## WHAT YOU NEED TO DO
Every entry, exactly as given, must be retyped.

## PROVIDED RECORDS

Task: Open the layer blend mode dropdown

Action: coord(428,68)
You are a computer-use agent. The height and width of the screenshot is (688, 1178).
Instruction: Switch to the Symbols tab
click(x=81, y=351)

## YOUR SOLUTION
Task: Open the layer blend mode dropdown

Action: coord(428,68)
You are a computer-use agent. The height and width of the screenshot is (688, 1178).
Instruction: Switch to the Symbols tab
click(x=81, y=351)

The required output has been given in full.